** Opening INPUT DATA block **

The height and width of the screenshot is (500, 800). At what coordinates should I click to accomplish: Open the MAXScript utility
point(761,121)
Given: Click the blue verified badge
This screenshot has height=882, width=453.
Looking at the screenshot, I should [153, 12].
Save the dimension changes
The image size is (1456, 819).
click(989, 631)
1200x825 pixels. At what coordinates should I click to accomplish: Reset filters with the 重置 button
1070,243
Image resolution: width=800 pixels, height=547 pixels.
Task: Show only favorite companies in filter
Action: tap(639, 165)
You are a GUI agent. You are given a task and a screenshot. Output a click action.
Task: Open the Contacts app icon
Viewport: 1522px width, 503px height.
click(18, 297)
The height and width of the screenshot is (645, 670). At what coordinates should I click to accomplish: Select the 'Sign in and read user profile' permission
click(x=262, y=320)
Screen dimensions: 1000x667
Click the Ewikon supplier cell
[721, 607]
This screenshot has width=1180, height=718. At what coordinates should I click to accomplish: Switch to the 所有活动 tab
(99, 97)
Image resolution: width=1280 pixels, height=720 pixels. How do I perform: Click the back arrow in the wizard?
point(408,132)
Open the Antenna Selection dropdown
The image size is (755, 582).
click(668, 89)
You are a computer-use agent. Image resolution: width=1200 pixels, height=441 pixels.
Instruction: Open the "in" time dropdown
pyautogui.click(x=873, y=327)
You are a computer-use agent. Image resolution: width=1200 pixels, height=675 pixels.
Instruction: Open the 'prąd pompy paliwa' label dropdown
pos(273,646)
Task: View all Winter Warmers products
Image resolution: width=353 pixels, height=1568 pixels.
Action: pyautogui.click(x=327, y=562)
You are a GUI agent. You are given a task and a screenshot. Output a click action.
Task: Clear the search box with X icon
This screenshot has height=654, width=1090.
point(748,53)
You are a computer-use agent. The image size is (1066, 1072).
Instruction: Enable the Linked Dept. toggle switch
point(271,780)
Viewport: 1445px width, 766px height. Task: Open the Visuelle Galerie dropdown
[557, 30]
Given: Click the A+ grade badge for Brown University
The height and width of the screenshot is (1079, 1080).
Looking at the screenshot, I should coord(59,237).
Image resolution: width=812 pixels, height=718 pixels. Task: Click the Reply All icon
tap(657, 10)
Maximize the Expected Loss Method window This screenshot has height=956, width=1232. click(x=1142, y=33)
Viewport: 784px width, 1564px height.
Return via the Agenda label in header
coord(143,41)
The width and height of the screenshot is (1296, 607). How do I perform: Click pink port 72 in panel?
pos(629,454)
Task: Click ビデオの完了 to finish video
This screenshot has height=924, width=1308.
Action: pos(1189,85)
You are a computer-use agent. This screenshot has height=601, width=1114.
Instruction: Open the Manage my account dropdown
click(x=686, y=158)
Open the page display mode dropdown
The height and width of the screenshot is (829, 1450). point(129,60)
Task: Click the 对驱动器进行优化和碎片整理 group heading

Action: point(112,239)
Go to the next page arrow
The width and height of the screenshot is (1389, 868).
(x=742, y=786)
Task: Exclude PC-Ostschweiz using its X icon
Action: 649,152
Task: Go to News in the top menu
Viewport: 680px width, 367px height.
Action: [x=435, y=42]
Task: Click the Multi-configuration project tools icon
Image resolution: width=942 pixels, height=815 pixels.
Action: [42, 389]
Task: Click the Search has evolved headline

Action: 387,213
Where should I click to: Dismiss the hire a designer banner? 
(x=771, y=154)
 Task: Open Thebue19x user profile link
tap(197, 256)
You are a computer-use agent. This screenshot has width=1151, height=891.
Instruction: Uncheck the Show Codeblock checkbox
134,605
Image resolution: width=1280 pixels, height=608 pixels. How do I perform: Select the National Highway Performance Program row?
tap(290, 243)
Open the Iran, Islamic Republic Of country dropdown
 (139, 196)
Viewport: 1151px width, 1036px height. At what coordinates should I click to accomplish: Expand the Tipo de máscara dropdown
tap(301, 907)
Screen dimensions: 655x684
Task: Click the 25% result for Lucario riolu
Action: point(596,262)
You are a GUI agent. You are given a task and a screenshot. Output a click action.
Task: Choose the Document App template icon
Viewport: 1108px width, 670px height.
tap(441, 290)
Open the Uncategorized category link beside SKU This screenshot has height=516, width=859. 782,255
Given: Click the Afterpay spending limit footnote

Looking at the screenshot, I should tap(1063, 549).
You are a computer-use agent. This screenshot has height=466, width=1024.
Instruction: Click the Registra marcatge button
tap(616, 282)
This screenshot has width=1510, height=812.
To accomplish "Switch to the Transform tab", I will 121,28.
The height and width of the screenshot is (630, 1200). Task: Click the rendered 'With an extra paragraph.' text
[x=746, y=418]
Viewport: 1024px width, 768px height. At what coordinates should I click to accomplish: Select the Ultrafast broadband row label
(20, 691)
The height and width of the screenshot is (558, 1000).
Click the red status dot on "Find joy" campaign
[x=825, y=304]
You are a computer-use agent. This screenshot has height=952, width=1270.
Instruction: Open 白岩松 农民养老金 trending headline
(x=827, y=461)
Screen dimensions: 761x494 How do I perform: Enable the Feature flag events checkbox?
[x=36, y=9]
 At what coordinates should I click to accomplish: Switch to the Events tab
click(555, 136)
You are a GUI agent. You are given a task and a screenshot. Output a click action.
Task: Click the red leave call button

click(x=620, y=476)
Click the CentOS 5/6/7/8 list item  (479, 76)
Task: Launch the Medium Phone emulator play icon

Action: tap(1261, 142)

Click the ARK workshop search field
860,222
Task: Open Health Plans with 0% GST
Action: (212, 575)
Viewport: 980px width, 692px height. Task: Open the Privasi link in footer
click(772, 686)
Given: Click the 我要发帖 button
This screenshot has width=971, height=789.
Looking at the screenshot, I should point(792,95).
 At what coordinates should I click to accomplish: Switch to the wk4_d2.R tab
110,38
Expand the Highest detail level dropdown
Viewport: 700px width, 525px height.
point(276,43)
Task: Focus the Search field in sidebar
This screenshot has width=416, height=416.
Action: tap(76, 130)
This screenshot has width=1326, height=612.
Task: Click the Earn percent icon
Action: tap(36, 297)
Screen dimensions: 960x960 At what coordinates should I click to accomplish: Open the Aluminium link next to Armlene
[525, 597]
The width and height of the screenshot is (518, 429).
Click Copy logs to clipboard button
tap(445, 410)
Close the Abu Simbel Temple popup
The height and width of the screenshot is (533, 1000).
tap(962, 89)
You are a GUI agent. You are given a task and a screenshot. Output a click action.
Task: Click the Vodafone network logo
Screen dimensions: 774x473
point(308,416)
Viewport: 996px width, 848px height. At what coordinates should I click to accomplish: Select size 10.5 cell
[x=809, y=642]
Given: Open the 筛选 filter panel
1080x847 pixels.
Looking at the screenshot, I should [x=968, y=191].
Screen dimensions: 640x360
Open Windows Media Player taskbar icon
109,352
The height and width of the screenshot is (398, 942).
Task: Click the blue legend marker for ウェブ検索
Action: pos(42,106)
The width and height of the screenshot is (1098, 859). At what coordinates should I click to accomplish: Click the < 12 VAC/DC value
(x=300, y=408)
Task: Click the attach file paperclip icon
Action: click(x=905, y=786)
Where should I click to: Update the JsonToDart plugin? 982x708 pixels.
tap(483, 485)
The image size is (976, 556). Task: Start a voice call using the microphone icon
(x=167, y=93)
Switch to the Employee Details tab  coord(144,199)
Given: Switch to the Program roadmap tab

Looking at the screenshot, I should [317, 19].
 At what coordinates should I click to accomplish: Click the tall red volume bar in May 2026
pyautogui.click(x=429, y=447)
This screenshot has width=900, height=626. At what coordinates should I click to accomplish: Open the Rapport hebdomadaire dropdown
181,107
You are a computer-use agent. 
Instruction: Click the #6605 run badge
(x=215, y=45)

** Closing INPUT DATA block **

[AIM OF THE EXERCISE]
Pull from the data each line where the string "computer" turns up.

[REPLY]
You are a computer-use agent. Image resolution: width=1200 pixels, height=441 pixels.
You are a computer-use agent. Image resolution: width=1200 pixels, height=675 pixels.
You are a computer-use agent. The image size is (1066, 1072).
You are a computer-use agent. This screenshot has height=601, width=1114.
You are a computer-use agent. This screenshot has width=1151, height=891.
You are a computer-use agent. This screenshot has height=466, width=1024.
You are a computer-use agent. This screenshot has height=952, width=1270.
You are a computer-use agent. 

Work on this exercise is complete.